Brief
Of the entries below, restate word for word only the section that runs from the line with "Image resolution: width=1600" to the line with "This screenshot has width=1398, height=597.", counting both ends.

Data for this exercise

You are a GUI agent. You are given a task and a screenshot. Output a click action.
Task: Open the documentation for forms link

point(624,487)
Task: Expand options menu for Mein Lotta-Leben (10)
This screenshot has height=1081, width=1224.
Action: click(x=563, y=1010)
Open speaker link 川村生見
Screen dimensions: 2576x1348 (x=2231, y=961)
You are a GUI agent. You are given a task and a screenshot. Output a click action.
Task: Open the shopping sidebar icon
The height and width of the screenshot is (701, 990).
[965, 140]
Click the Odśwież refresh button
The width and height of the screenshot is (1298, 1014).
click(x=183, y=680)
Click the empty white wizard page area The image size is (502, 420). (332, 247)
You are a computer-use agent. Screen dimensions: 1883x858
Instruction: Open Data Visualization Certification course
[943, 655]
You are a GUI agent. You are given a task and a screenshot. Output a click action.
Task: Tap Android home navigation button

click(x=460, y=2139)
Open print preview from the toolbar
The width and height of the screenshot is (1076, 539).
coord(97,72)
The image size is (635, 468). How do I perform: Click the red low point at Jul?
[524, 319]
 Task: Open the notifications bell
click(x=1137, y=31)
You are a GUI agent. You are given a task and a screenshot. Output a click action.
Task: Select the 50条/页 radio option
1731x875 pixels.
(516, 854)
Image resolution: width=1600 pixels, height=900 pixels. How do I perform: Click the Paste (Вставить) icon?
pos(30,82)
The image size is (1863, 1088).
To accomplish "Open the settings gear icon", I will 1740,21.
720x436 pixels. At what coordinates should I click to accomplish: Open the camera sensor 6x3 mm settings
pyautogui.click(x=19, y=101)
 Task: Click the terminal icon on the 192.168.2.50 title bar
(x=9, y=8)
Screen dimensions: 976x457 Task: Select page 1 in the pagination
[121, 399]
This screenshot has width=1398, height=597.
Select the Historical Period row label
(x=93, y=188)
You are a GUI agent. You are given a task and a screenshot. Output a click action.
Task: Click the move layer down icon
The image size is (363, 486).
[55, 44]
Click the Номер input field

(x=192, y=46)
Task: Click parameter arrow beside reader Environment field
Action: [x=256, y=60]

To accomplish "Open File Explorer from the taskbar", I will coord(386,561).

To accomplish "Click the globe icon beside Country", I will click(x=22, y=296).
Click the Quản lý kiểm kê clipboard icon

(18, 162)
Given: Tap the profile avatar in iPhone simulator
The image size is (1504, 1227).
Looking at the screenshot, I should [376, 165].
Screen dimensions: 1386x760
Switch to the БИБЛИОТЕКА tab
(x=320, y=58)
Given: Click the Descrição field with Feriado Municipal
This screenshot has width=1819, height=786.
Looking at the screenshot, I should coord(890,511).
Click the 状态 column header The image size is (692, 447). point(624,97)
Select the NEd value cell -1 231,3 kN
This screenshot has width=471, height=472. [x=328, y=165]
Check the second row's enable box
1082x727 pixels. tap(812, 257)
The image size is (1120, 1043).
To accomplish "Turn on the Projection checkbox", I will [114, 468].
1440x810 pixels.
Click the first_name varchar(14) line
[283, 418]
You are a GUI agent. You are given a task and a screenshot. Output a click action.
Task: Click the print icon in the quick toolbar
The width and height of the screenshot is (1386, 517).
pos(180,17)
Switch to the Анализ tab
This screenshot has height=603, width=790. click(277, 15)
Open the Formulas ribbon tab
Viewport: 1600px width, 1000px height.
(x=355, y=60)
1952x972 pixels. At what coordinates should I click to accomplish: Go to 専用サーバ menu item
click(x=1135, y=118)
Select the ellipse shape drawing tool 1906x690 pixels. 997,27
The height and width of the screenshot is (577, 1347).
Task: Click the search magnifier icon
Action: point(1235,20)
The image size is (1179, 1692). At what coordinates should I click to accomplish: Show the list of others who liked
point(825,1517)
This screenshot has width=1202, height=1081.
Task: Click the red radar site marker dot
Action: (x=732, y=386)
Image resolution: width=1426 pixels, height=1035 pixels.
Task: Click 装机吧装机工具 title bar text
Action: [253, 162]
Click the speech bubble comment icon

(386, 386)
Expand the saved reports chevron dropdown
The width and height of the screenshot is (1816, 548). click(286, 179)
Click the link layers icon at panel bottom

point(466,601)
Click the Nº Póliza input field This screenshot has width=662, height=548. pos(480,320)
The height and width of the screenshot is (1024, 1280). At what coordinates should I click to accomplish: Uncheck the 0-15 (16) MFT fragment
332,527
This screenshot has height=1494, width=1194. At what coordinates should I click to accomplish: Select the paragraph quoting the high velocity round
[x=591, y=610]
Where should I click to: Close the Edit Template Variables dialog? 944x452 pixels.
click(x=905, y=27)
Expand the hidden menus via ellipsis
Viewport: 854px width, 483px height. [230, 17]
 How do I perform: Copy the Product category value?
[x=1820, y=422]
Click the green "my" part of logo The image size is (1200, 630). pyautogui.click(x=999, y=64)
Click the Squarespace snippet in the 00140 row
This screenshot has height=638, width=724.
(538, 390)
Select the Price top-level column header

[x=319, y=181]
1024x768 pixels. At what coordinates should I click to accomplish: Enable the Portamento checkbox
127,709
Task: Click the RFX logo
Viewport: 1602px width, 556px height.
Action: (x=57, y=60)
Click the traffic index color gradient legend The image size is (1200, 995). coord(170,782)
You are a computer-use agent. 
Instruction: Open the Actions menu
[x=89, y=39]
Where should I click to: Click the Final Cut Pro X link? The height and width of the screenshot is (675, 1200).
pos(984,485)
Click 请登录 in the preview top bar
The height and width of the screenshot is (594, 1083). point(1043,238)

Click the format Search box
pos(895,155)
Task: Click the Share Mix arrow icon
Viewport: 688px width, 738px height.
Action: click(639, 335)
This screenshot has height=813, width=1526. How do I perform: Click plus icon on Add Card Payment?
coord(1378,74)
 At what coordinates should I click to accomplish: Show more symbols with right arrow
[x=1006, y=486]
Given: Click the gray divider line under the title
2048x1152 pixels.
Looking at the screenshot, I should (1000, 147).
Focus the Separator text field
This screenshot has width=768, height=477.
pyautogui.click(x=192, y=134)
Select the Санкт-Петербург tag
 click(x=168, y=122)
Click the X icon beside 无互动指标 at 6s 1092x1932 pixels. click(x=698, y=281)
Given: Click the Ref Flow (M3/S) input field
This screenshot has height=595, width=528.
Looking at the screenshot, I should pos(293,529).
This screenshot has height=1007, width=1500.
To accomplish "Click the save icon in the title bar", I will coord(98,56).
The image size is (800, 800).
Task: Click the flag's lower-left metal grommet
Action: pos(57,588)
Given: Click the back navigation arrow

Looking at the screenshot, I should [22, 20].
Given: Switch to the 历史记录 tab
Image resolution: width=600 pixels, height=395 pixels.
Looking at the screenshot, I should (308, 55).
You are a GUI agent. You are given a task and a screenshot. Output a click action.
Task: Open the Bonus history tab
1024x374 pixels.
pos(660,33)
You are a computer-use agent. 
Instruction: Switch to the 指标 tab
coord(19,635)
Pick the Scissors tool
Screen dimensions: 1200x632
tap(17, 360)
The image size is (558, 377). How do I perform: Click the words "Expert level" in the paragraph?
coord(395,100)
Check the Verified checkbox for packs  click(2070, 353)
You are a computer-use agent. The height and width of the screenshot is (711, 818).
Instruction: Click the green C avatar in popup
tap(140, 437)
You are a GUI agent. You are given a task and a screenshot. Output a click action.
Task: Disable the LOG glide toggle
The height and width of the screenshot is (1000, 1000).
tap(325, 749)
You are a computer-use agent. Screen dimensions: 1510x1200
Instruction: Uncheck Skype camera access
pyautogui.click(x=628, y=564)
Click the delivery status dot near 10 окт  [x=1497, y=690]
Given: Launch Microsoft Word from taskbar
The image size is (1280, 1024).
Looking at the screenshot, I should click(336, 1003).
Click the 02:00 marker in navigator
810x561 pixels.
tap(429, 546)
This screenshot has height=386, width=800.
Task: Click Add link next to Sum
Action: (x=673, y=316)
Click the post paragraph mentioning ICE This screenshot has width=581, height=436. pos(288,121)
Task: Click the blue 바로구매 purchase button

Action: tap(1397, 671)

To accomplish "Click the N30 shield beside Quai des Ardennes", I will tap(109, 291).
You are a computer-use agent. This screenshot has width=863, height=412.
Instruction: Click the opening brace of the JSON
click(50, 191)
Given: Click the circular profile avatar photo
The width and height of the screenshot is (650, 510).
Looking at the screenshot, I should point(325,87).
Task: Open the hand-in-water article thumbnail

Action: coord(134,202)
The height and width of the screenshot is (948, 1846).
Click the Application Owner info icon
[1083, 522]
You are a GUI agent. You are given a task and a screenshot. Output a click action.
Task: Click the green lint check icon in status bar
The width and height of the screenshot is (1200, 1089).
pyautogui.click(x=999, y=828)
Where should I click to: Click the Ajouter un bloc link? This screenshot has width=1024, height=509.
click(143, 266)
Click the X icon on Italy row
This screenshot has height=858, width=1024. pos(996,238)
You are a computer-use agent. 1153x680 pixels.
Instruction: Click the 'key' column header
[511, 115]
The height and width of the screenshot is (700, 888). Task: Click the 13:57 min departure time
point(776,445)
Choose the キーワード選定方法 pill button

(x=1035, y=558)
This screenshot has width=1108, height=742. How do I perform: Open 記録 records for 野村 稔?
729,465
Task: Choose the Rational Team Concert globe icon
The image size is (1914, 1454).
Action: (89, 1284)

Answer box
Image resolution: width=1600 pixels, height=900 pixels. How do I perform: Click the Paste (Вставить) icon?
pos(30,82)
The image size is (1863, 1088).
To accomplish "Open the settings gear icon", I will 1740,21.
720x436 pixels. At what coordinates should I click to accomplish: Open the camera sensor 6x3 mm settings
pyautogui.click(x=19, y=101)
 Task: Click the terminal icon on the 192.168.2.50 title bar
(x=9, y=8)
Screen dimensions: 976x457 Task: Select page 1 in the pagination
[121, 399]
This screenshot has width=1398, height=597.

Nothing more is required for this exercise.